Today’s Daily Graphic reports that Ghanaian authorities are actively encouraging domestic carriers to begin regional operations:
The move [for domestic airlines to ply regional routes], which is in support of the concept to make Ghana the aviation hub of West Africa, will offer transit passengers from some of the sahelian regions such as Niger, Mali and Burkina Faso, easier connections to European, American and South East Asian destinations.
Developing sub regional routes is expected to be a major boost for major international airlines such as British Airways, KLM, Lufthansa, Delta Airlines, Emirates, South African Airlines and Turkish Airlines, which have direct non-stop flights from Ghana.

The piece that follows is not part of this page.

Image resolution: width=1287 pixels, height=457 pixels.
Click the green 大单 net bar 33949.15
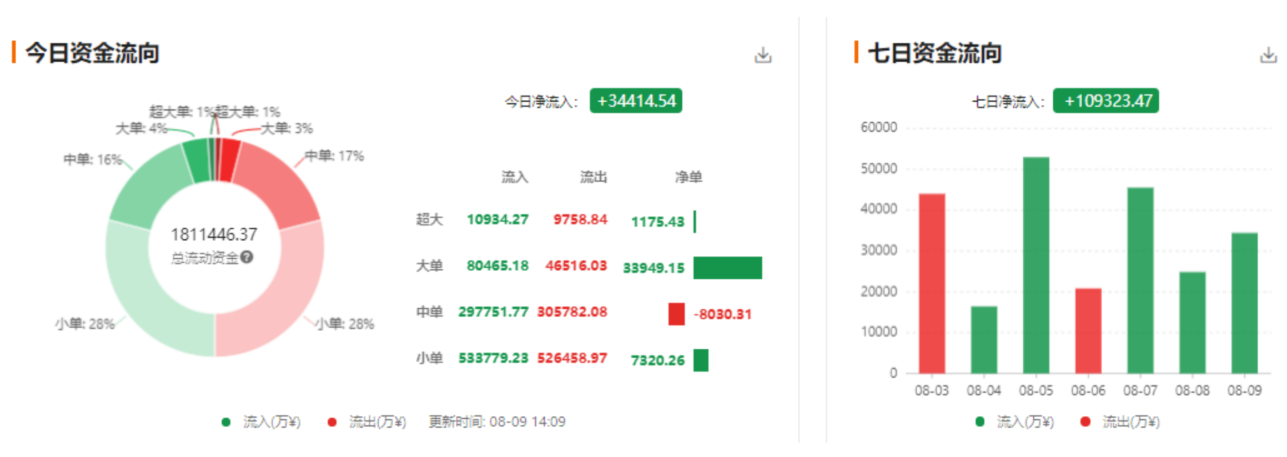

Air Commodore Kwame Mamphey, the boss of Ghana’s Civil Aviation Authority, tells the Graphic that ‘most’ domestic carriers have been granted approval to go regional, with announcements coming in ‘a month or two’.
Oddly, nobody directly refers to Stelios Haji-Ioannou’s Fastjet project, expected to dramatically accelerate the regional market from an Accra base later this year. While it isn’t technically a domestic carrier, it emerges from the deal between Rubicon and Lonrho Aviation, through which Rubicon acquired Ghana-registered Fly540 Ghana (plus another domestic Fly540 in Angola, and a well-established regional one in Kenya) as a platform for the Stelios venture.
After an initial spell flying side-by-side – Fly540 Ghana on domestic routes, Fastjet on new regional ones - the two will become one. So assuming all goes well, Fastjet looks like becoming a major factor in Ghana’s aviation hub ambitions, using a domestic airline as a semi-springboard.
Of the other carriers based here, only Starbow has yet set out any network expansion plans: it is preparing to run international routes into Abidjan (Cote d’Ivoire) and Cotonou (Benin) from July, routes that may put it in direct competition with Fastjet.
Interestingly, neither of those services are quite the ‘sahelian regions’ Commodore Mamphey refers to above. A Centre for Aviation analysis reckons Fastjet will “steer clear of countries such as Mauritania, Niger, Burkina Faso and Mali” for security reasons, which means there is potential for rivals to fill the gaps in its network.
Those places will need tapping if Ghana wants to grab a comprehensive piece of the region’s intercontinental transit traffic. That could be the game plan for Antrak and City Link, Ghana’s only other scheduled passenger airlines – presumably, as the GCCA says, we will hear from them soon.
Four new Ghanaian airlines were granted licenses in 2011, but only one (Starbow) has started flying.